According to a recent survey, 67% of Americans don’t have estate plans. This may not seem like a big deal, but having an estate plan in place helps you manage and distribute your assets after your death, providing your loved ones with financial and emotional support.
Not Naming Contingent Beneficiaries
So you named a primary beneficiary in your estate plan. What happens if they pass away before you do? Who will be entitled to your assets in this scenario?
Naming contingent beneficiaries (secondary beneficiaries) can resolve this issue. It allows you to name the person or people you want to receive your assets if the primary beneficiary cannot claim them. It also prevents a long legal battle your loved ones may otherwise have to fight, ensuring it’s clear who your assets should go to if the primary beneficiary dies.
Not Including Burial and Funeral Wishes
Don’t forget to specify your burial and funeral wishes in your estate plan!

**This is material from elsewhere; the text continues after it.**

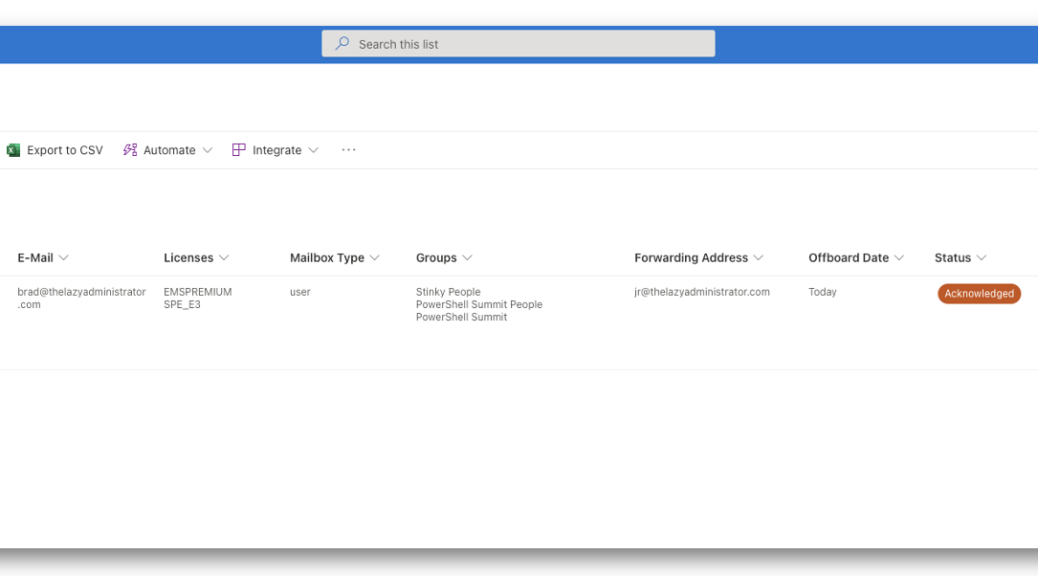Open Licenses column options chevron
Image resolution: width=1038 pixels, height=576 pixels.
pos(224,258)
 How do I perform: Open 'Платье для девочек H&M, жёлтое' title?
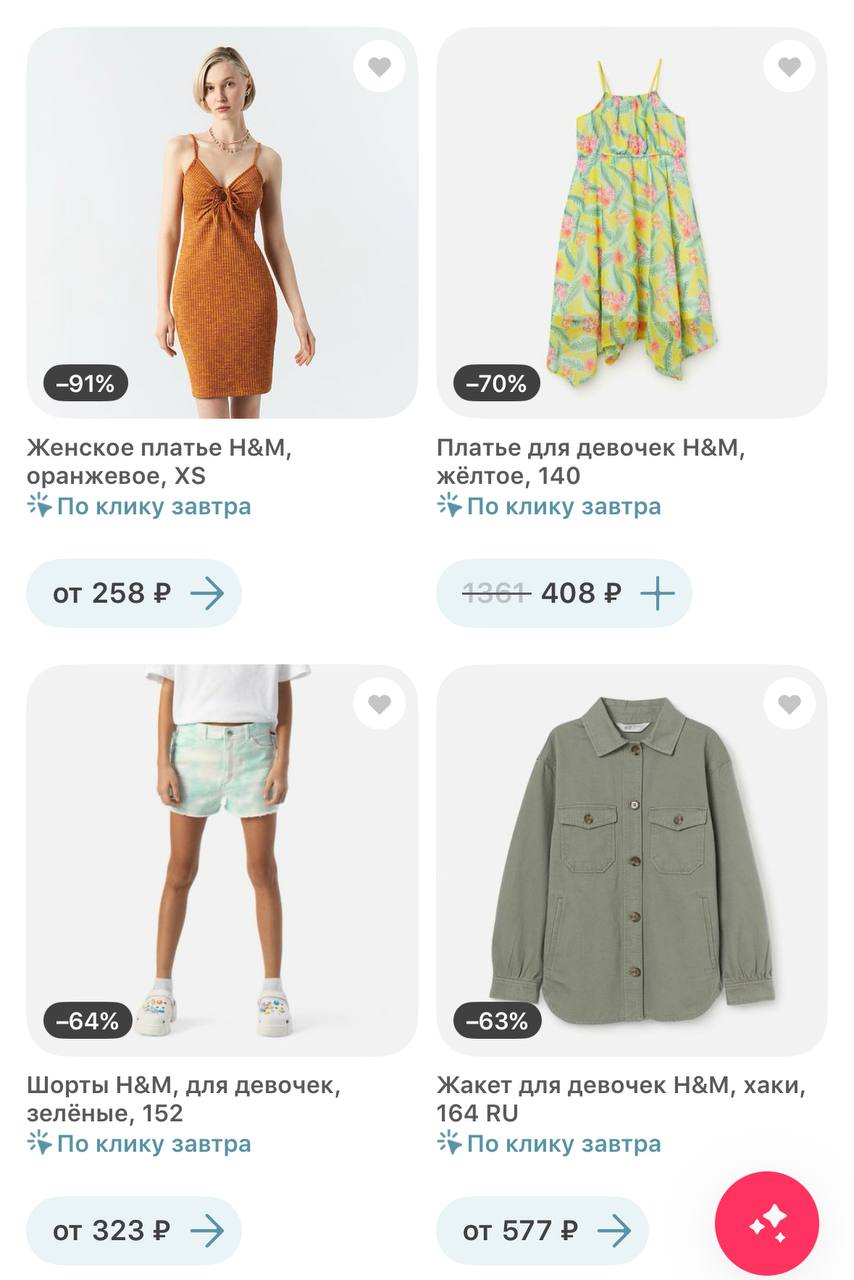pos(590,461)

Many people neglect to mention how they wish to be attended to after they’ve passed, leaving their loved ones confused and worried.
Here’s the thing: your family and friends will already be dealing with a loss. You don’t want to add to their worries by causing arguments or disagreements over the type of funeral they should arrange. It’s highly advised you specific your wishes in your estate plan. Include a section mentioning if you want to be buried or cremated, along with any funeral plans you have in mind. This will make things much easier for your loved ones as they grieve your loss.
Choosing an Unfit Executer
Finally, many people make the mistake of choosing the wrong person to handle their estate after they’re gone. Selecting an executor isn’t something you should take lightly. After all, you want to ensure your estate and assets are being taken good care of, and this means choosing the most suitable person to manage your affairs.
Some people assign the responsibility to their surviving spouse or a family member. While this may seem like the obvious choice at first, ask yourself if they can actually handle the complex financial distribution, investments, and various aspects of the probate process. If they don’t have the knowledge or experience with these legal matters, they may not be the best option.
You also want to avoid choosing someone who is likely to disagree with your decisions, has given you a reason to think they won’t fulfill the terms of your estate plan, or who you fear may use the funds for their own purposes. This can be a family member, a friend, or someone you had hired for the job. Make sure you discuss all your options with your estate planning attorney to choose the right person to execute your estate plan.